Extracted data:
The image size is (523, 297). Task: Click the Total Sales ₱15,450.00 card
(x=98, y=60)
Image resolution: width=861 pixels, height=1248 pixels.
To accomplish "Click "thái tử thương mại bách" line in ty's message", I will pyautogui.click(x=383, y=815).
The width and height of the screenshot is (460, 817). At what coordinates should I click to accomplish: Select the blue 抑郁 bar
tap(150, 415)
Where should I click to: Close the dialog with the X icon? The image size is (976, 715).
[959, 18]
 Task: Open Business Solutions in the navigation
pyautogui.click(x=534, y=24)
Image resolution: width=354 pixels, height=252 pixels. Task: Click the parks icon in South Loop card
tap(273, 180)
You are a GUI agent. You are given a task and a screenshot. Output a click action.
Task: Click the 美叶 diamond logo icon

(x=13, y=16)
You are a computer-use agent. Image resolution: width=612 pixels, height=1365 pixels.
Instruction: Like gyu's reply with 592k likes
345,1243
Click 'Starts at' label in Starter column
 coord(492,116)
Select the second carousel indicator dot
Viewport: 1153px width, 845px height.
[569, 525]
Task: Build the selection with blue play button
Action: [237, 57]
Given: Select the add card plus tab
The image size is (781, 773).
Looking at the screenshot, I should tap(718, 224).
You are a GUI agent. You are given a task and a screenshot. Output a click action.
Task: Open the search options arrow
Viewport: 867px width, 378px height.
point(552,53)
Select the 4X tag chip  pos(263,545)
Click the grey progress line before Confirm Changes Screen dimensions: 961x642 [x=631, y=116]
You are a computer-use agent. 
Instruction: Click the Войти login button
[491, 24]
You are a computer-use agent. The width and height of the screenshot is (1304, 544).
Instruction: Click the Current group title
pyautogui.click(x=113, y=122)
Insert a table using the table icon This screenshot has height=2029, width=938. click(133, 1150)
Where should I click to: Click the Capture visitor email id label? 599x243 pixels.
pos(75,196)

Given instruction: Starting with the line that contains "Insert a table" and going on through the end of the entries, write those lines out again, requests included, with 116 added to each coordinate in the answers.

Solution:
Insert a table using the table icon This screenshot has height=2029, width=938. click(249, 1266)
Where should I click to: Click the Capture visitor email id label? 599x243 pixels.
pos(191,312)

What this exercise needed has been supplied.